§ **WORK REQUIRED**
Which lines in the entries below contain the word "screenshot"? Copy each of those lines in full.

§ **RECORDS FOR THIS TASK**
•••••

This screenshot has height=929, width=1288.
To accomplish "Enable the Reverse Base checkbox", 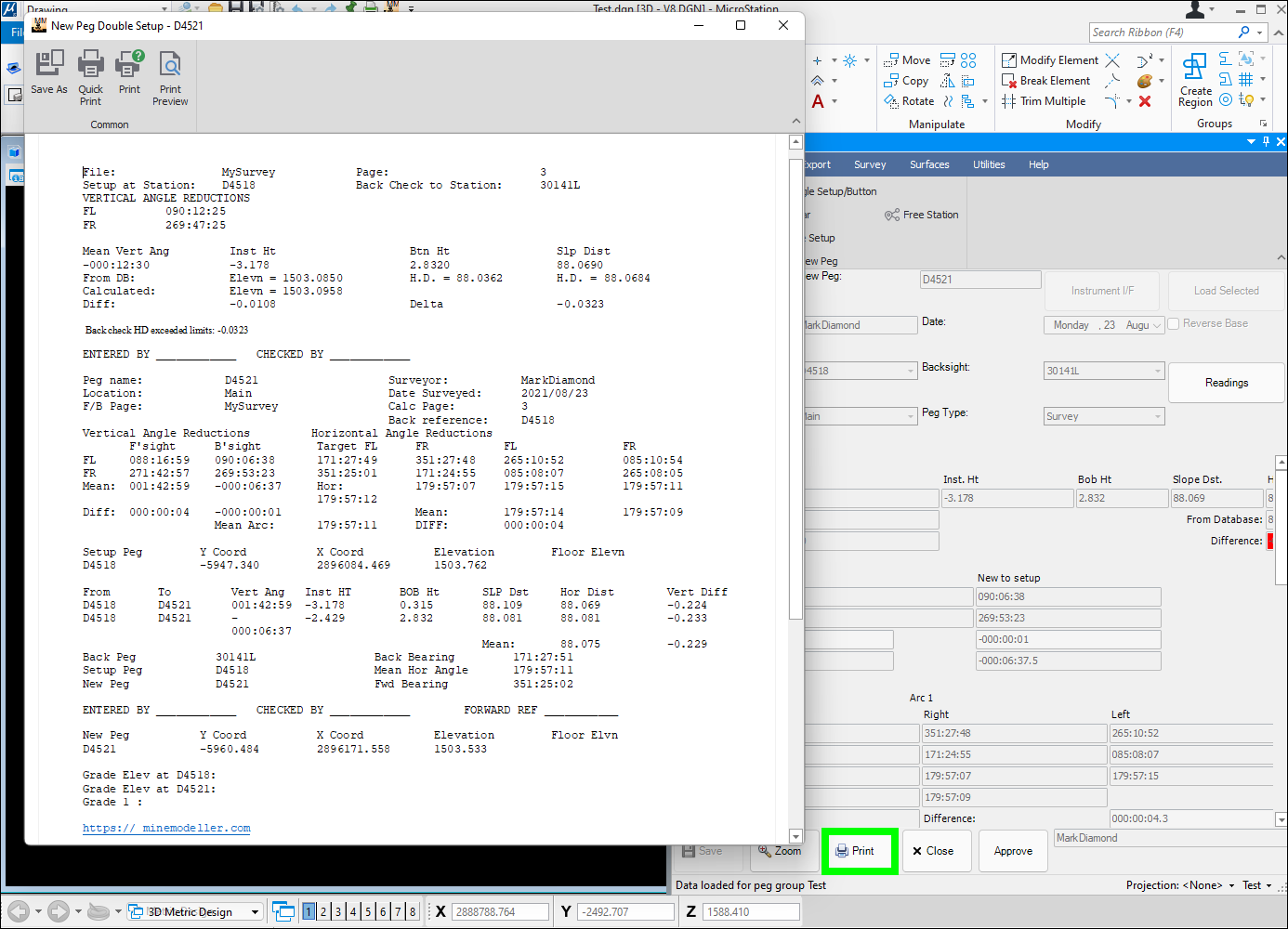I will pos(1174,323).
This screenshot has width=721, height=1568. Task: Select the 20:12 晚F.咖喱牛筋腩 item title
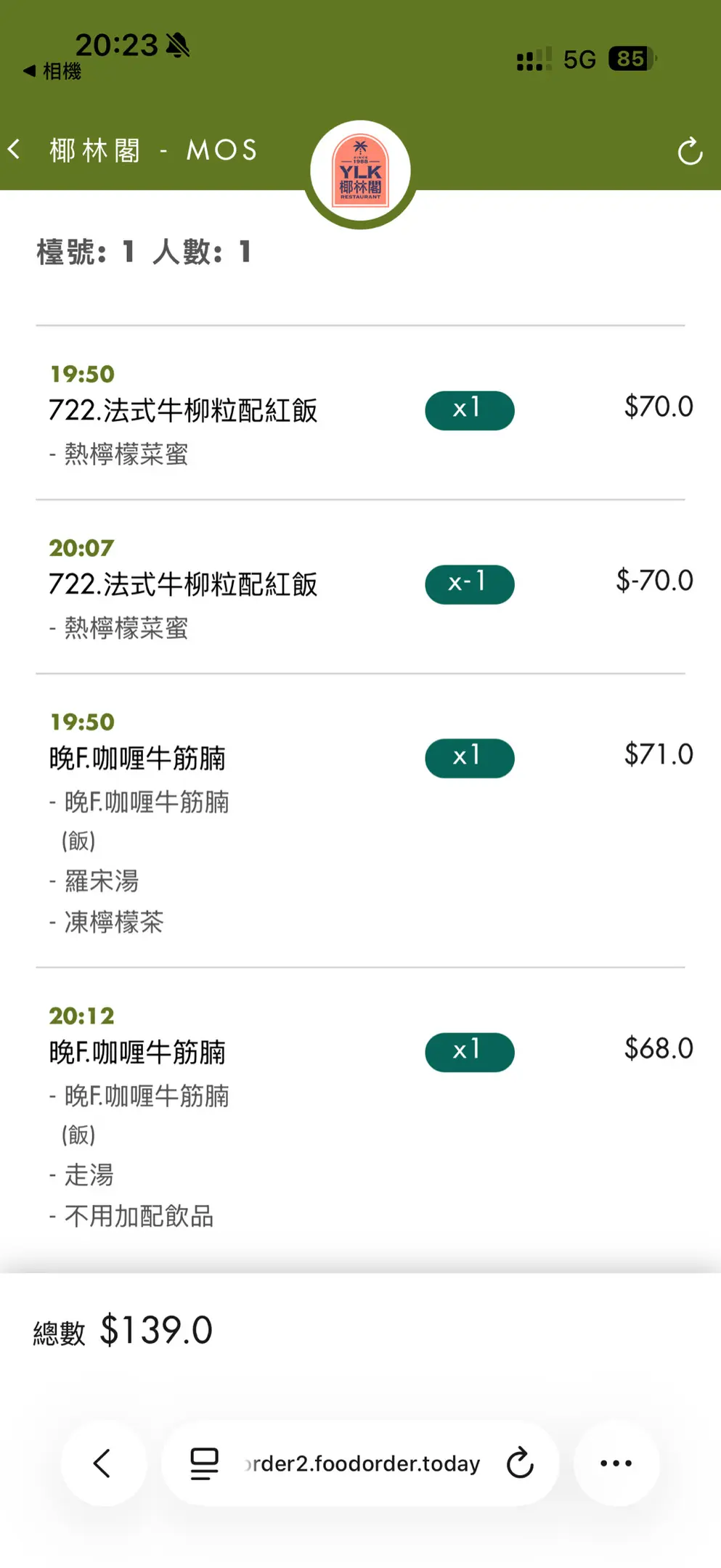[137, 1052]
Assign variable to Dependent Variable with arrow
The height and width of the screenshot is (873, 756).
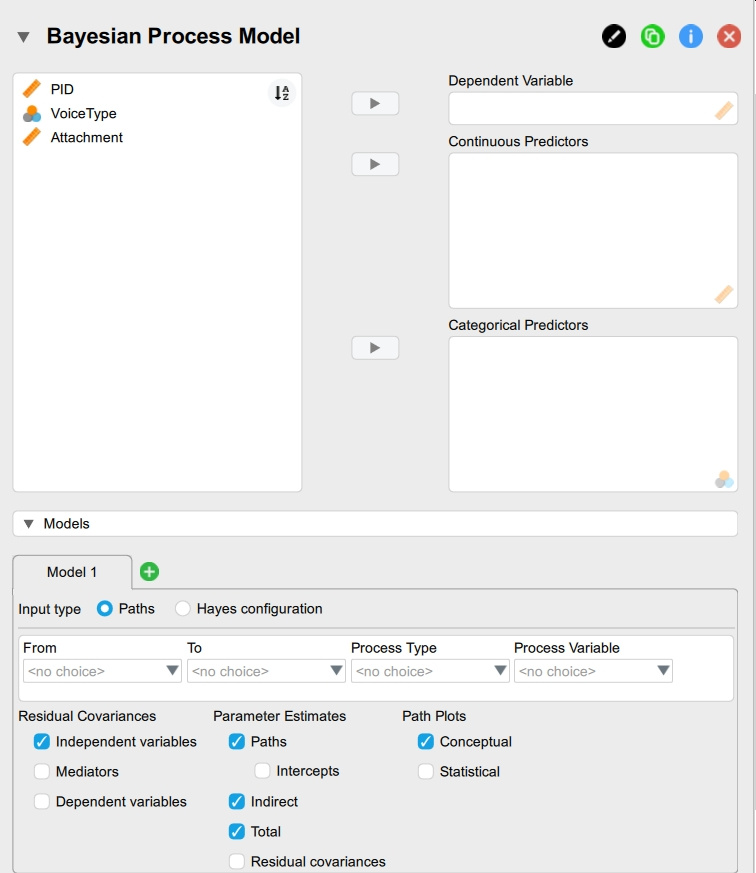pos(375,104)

•••••

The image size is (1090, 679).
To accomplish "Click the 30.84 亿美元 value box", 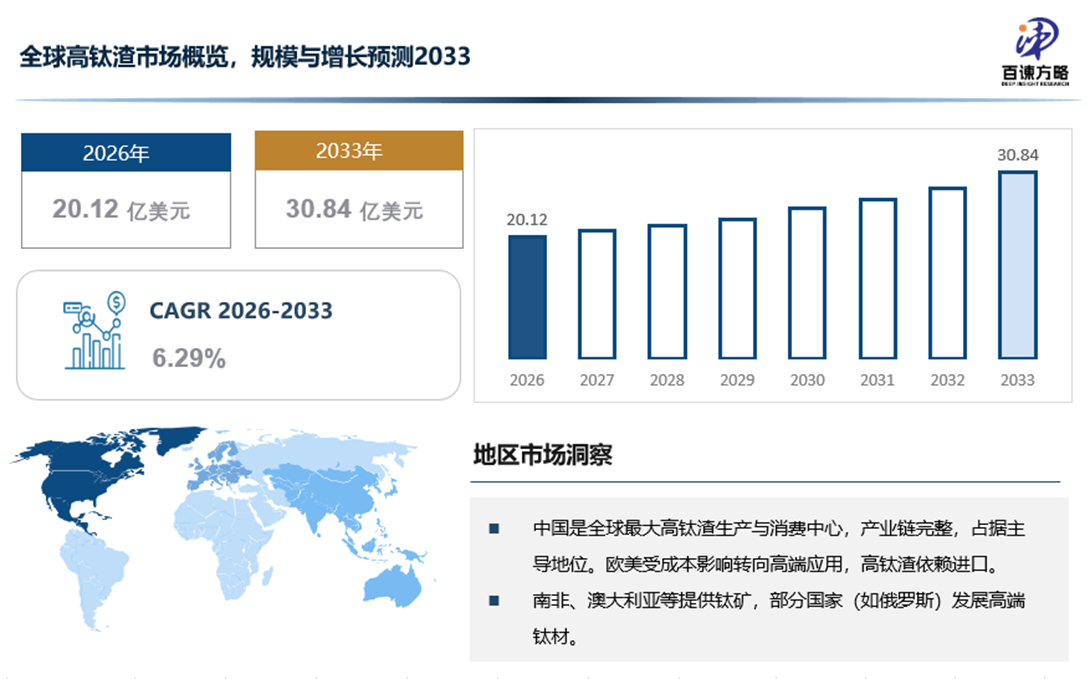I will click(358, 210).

•••••

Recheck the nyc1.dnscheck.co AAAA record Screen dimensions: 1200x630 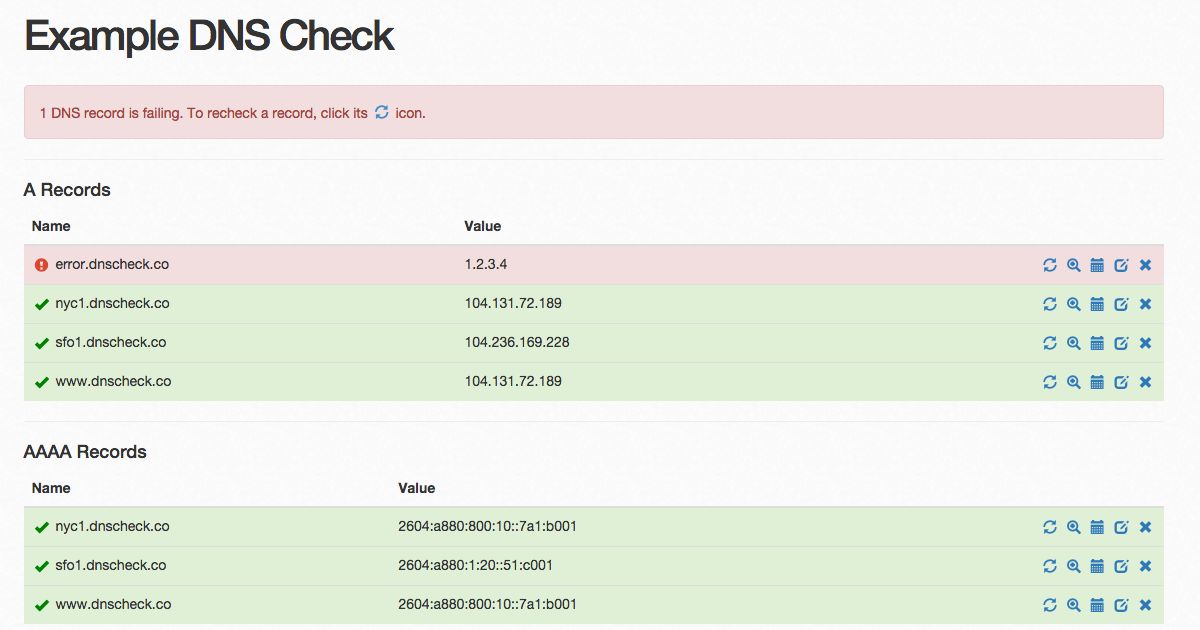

•••••

§ **EXPECTED ANSWER**
This screenshot has height=929, width=1288.
This screenshot has width=721, height=1568. Task: Select the 20:12 晚F.咖喱牛筋腩 item title
The height and width of the screenshot is (873, 756).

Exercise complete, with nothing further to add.